Refer to Note 10 for information regarding operating lease commitments.
From time to time, the Company may become subject to legal proceedings, claims and litigation arising in the ordinary course of business. Some of these claims, lawsuits and other proceedings may involve highly complex issues that are subject to substantial uncertainties, and could result in damages, fines, penalties, non-monetary sanctions or relief.
On April 2, 2021 and April 9, 2021, the Company was named as a defendant in putative class action complaints filed in California on behalf of individuals who purchased or acquired shares of the Company’s stock during a specified period. Through the complaint, plaintiffs are seeking, among other things, compensatory damages. The Company has filed a pending motion to dismiss the complaints. On February 28, 2023, the court granted the Company’s motion to dismiss with leave to amend. On March 10, 2023, the lead plaintiff filed a second amended consolidated complaint. On March 23, 2023, the court entered a stipulated order setting a briefing schedule on the Company’s anticipated motion to dismiss the second amended consolidated complaint. The final determinations of liability arising from these litigation matters will only be made following comprehensive investigations and litigation processes.
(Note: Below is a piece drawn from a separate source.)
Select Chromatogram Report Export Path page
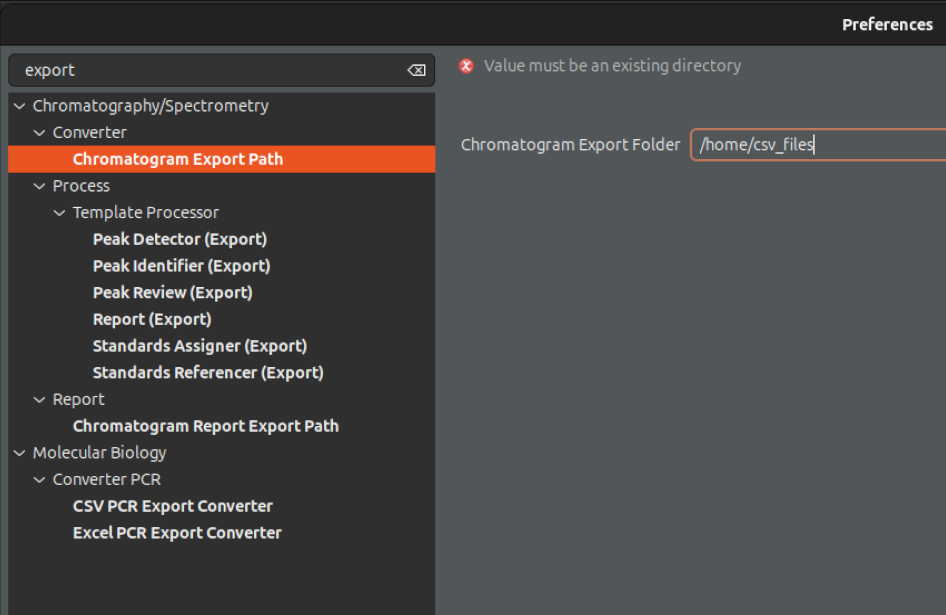946x615 pixels. [206, 426]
On April 29, 2021, the SEC’s Division of Enforcement advised that it has opened an investigation related to, among other things, Hennessy Capital Acquisition Corp, IV's ("HCAC") initial public offering, HCAC’s merger with the Company and the concurrent private investment in public equity offering, historical movements in the Company, the Company’s operations, business model, revenues, revenue strategy, customer agreements, earnings, and other related topics, along with the recent departures of certain of the Company’s officers. The Staff of the SEC's Division of Enforcement (the "Staff") informed the Company that it has concluded its investigation and believes that certain former senior executives of the Company misled investors in late 2020 and early 2021 regarding 2021 and 2022 projections of revenue from a pipeline of engineering services projects, violating Section 17(a) of the Securities Act and Section 10(b) of the Exchange Act and Rule 10b-5 promulgated thereunder. In March 2021, when new leadership of the Company decided to discontinue engineering services as a potential revenue stream, these projections were revised to zero. The Staff also believes that a former senior executive received a payment of nearly $1.0 million from the company’s former owners in the Fall of 2020 that was not properly disclosed, violating Sections 13(a) and 14(a) of the Exchange Act and Rules 13a-11 and 14a-9 promulgated thereunder. Finally, the Staff believes that Canoo is liable for the conduct of these former senior executives. While not admitting to the Staff’s findings, the Company has decided to resolve the Staff’s investigation into the Company by agreeing in principle with the Staff to a cease and desist order and payment of a $1.5 million penalty, payable in equal installments of $0.4 million over each of the next four quarters beginning in the second quarter of 2023. This settlement is not, and cannot be, final until it is approved by a majority of the Commissioners of the SEC. The Company understands that the Staff’s investigation into certain former senior executives is ongoing.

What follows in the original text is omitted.